What does governance mean for a family enterprise?
In my opinion, corporate governance should be defined as efficient supervision which encourages ‘doing everything better’, and protects the interest of the Company while conforming to all established laws and ethics.
You said “Corporate governance should promote the long-term good of the company and not necessarily particular stakeholders”. Could you please explain this further?
A good management should be looking into the interests of all stakeholders. But the ultimate interest that should be protected is the company’s. All these other things come as part of the company’s interests and not as primary interest.
This makes perfect sense.

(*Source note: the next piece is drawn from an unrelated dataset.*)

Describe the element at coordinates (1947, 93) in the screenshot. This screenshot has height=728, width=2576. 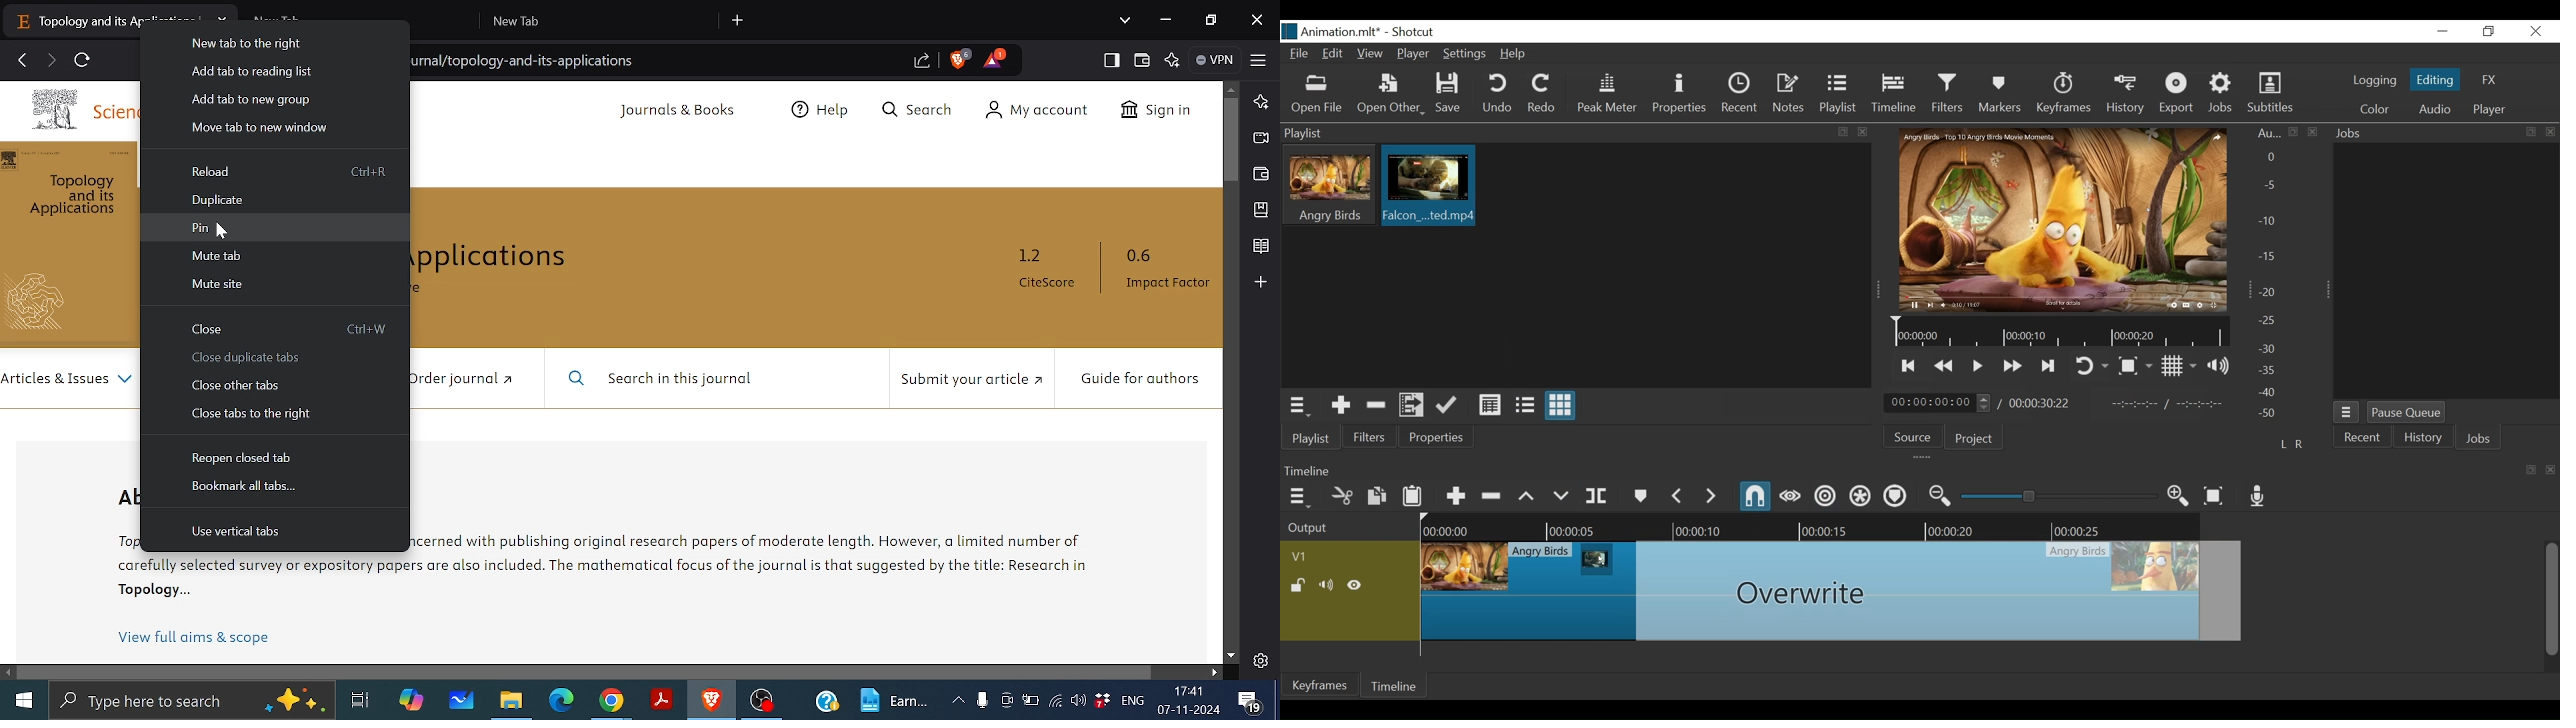
I see `Filters` at that location.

Yet, why do you think there is so much emphasis on protection of minority shareholders’ interest in the context of family enterprises?

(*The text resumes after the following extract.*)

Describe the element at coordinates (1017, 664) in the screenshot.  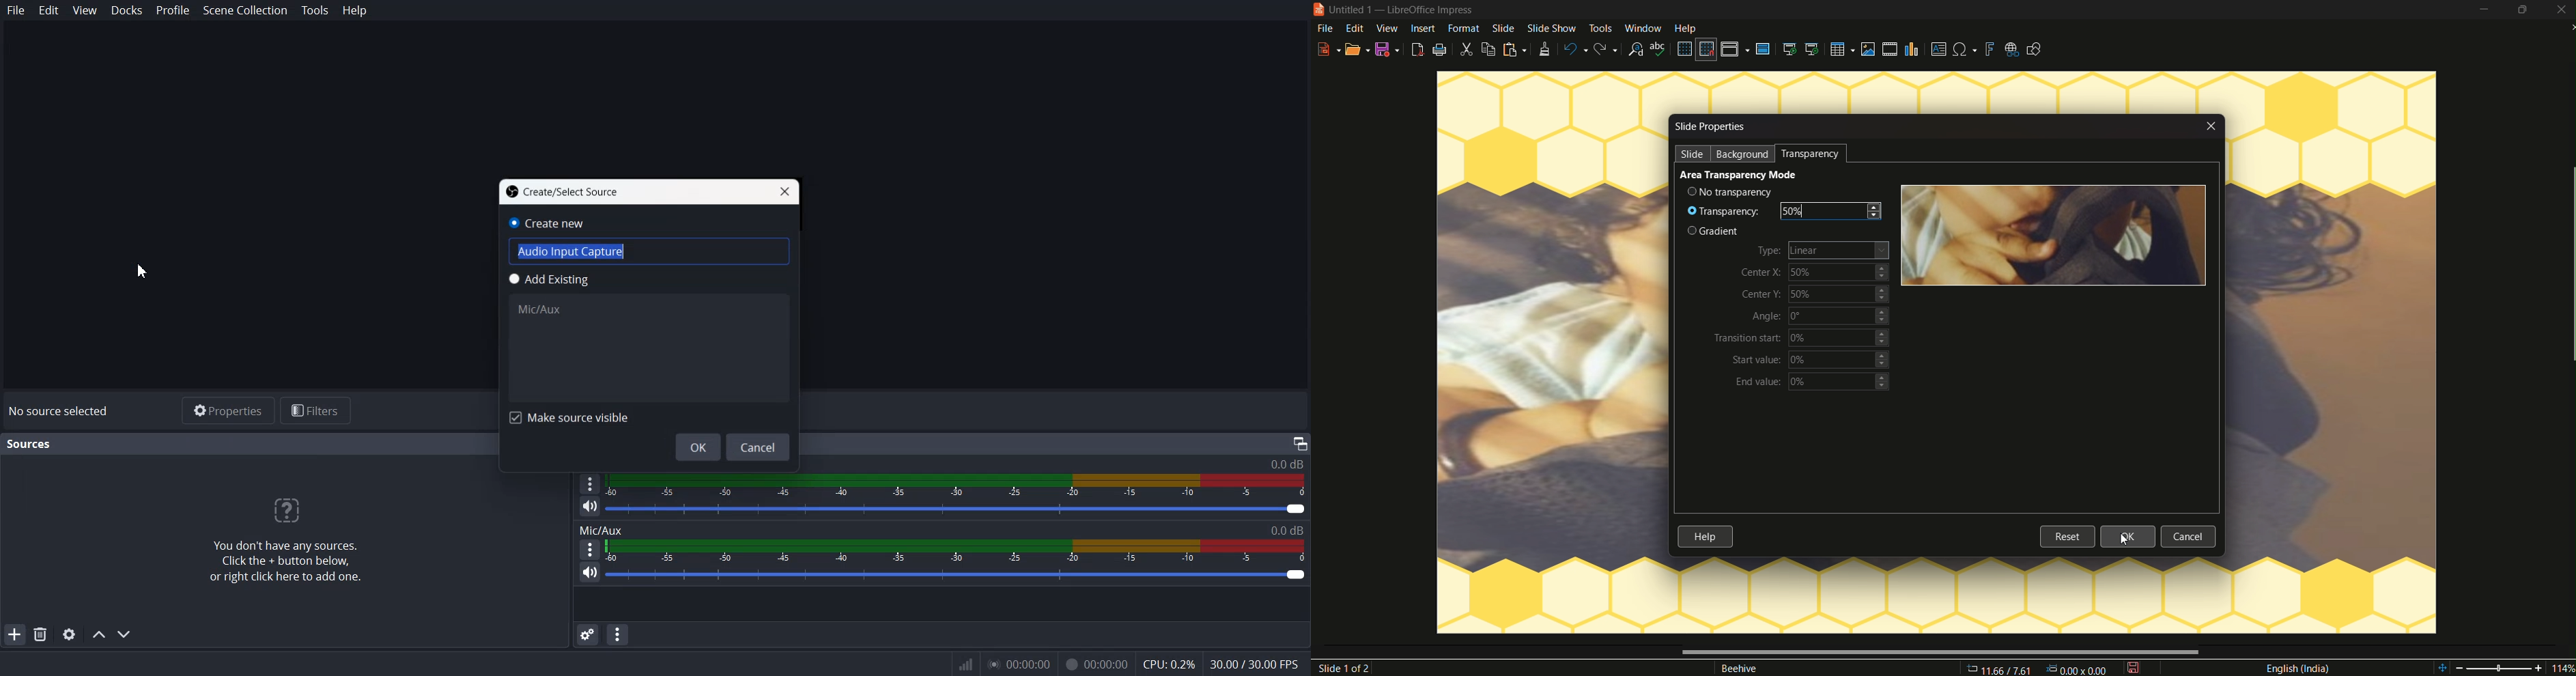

I think we get confused because we automatically assume that people will sacrifice minority shareholder’s interest for promoter interest and, therefore, we should go out of our way to protect it. I think we should go out of our way to promote corporate governance, to protect the company’s interests and ensure that the company’s interests include the interests of various stakeholders.
Does the short term focus in terms of quarterly performance or annual performance affect corporate governance in some ways or the other?
A good board will not over-emphasise the quarterly results at the cost of the company’s long term interests. The company’s long term interest is what is important. One advantage family businesses have is that they don’t need to chase quarterly numbers.
What is your general advice to leaders of family enterprises to improve corporate governance?
I believe it is important that corporate governance be principle-based rather than rule-based. This is essential since principles are harder to ‘get around’ compared to rules. In trying times the temptation to seek loopholes in the rules remains large. However, with principle-based corporate governance the quality of governance is as robust as the principles.
Are there special issues related to corporate governance in family enterprises as compared to firms promoted by other forms of ownership?
There are certain unique characteristics of family managed businesses that necessitate good corporate governance principles as an essential element, to ensure their successful survival. Sound corporate governance addresses risks inherent in the characteristics of family managed businesses systematically and sustainably.
How does one ensure sound corporate governance in a family owned enterprise?
Good corporate governance must include the framework of a strong performance orientation. Conformation to good governance is a hygiene factor – performance is important. Good governance needs to incorporate leadership and management imperatives that can lead to strong financial and strategic performance. Corporate governance and performance are not mutually exclusive – on the contrary, companies with sustained sterling performance are usually the paragons of governance too.